(Portland, Oregon) De son propre aveu, ses bottes sont « trop pointues », son chapeau est « mal ajusté » et ses mains sont « trop douces ». Qu’importe. À défaut d’avoir le titre, Ivan McClellan a décidé d’avoir l’habit.

« Dans ma tête, un cowboy était un Blanc de 6 pieds 2 pouces avec les yeux bleus », dit le photographe afro-américain de 42 ans devant une centaine de personnes venues l’entendre à la librairie Powell’s Books de Portland.

Mais quand, en 2015, il a mis les pieds au Roy Leblanc Invitional Rodeo en Oklahoma, un monde jusque-là invisible s’est ouvert à ses yeux. La culture cowboy noire.

Quand Beyonce a sorti son album country ce printemps, des gens ont dit que c’était une nouvelle tendance, le country black. C’est une très vieille tendance, elle l’a simplement élevée et rendue visible. C’est une reconnaissance, en fait.

Ivan McClellan

Le quart des cowboys de l’Ouest étaient afro-américains au XIXe siècle, et depuis longtemps il existe un circuit de rodéos noirs. Le rodéo Roy Leblanc, qui a 67 ans, est le plus ancien.

C’est à l’invitation d’un ami que McClellan s’y est retrouvé il y a neuf ans. Sa vie n’a plus jamais été la même.

PHOTO MASON TRINCA, ARCHIVES THE NEW YORK TIMES

Épreuve de l’Eight Seconds Juneteenth Rodeo, organisé par Ivan McClellan, le 17 juin 2023

Les athlètes, les chevaux, les taureaux, l’intensité, le danger, les costumes, la terre qui lève, toutes ces couleurs, ces mouvements…

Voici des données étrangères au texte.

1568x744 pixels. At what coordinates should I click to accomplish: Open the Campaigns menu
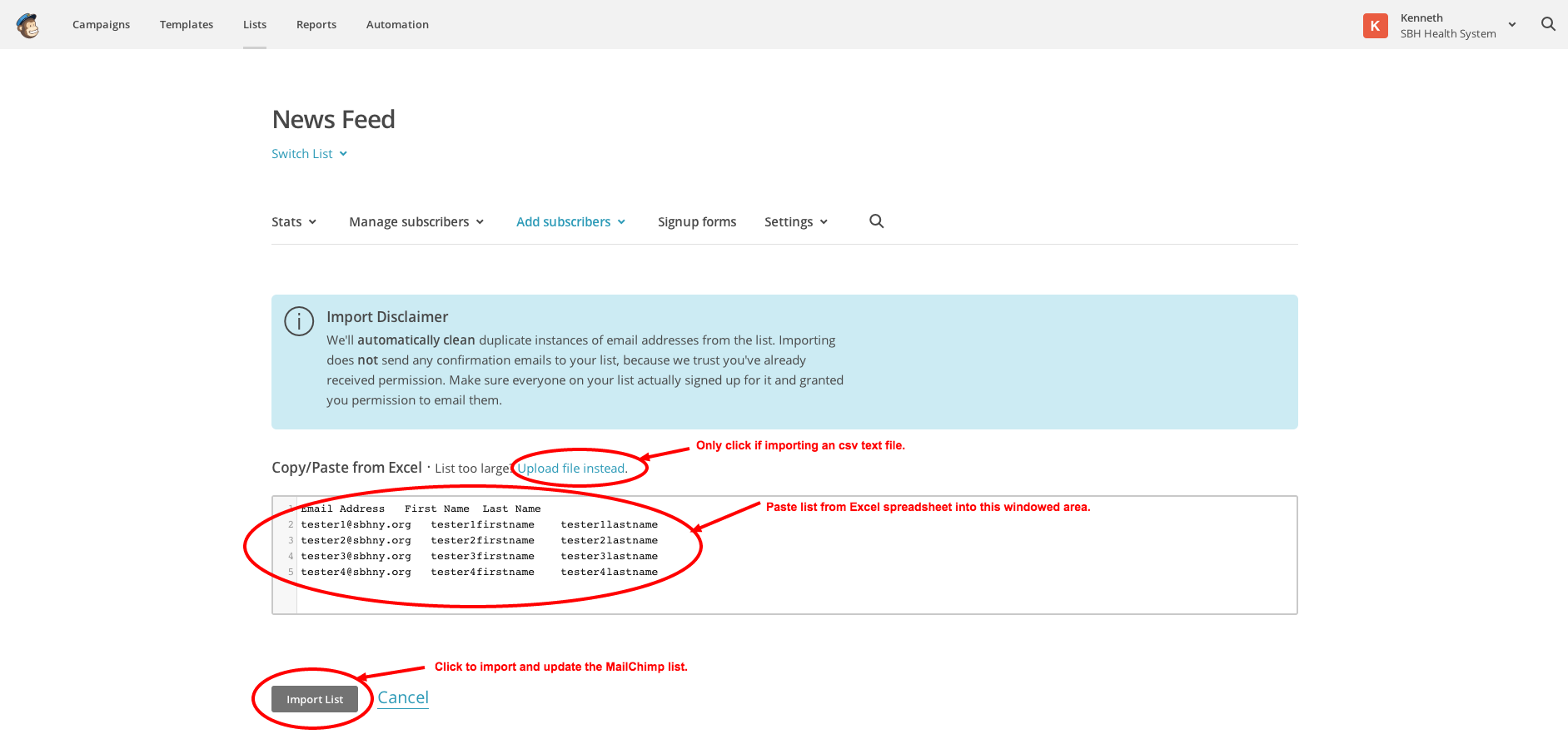[101, 25]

« Mon âme a été touchée au plus profond, comme jamais rien d’autre ne l’avait touchée avant. Il fallait que j’y retourne. »

Ces années de photographie ont donné Eight Seconds : Black Rodeo Culture, qui vient de paraître, et qu’un public enthousiaste faisait signer par l’auteur ce jour-là.

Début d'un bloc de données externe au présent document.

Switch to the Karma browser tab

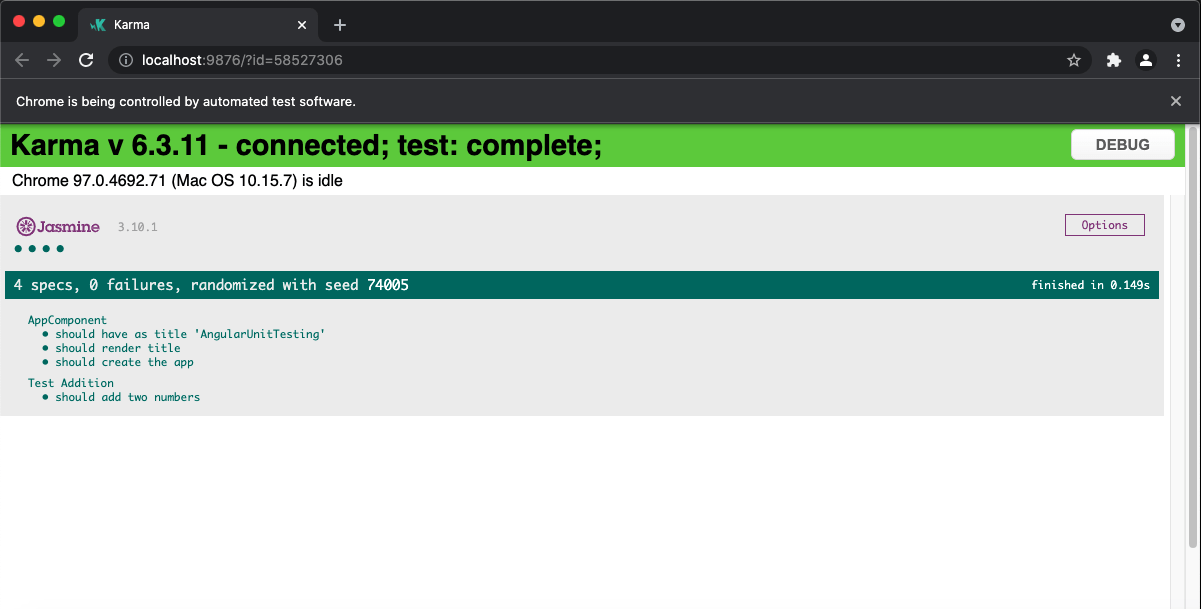pyautogui.click(x=190, y=24)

PHOTO YVES BOISVERT, LA PRESSE

Ivan McClellan montrant son ouvrage Eight Seconds : Black Rodeo Culture

« Au début, je ne m’habillais pas comme ça, je me serais senti comme un imposteur. Mais les gens m’ont dit : “Hé, c’est comme ça qu’on s’habille ici.” Alors j’ai fait comme eux. Je ne suis pas un cowboy, je porte ça comme un uniforme. »

Sans être cowboy, ce résidant de Portland est maintenant promoteur d’un rodéo annuel au Veterans Memorial Coliseum. « Je préférerais que ce soit en plein air, mais avec la pluie à Portland, on ne peut pas courir le risque… »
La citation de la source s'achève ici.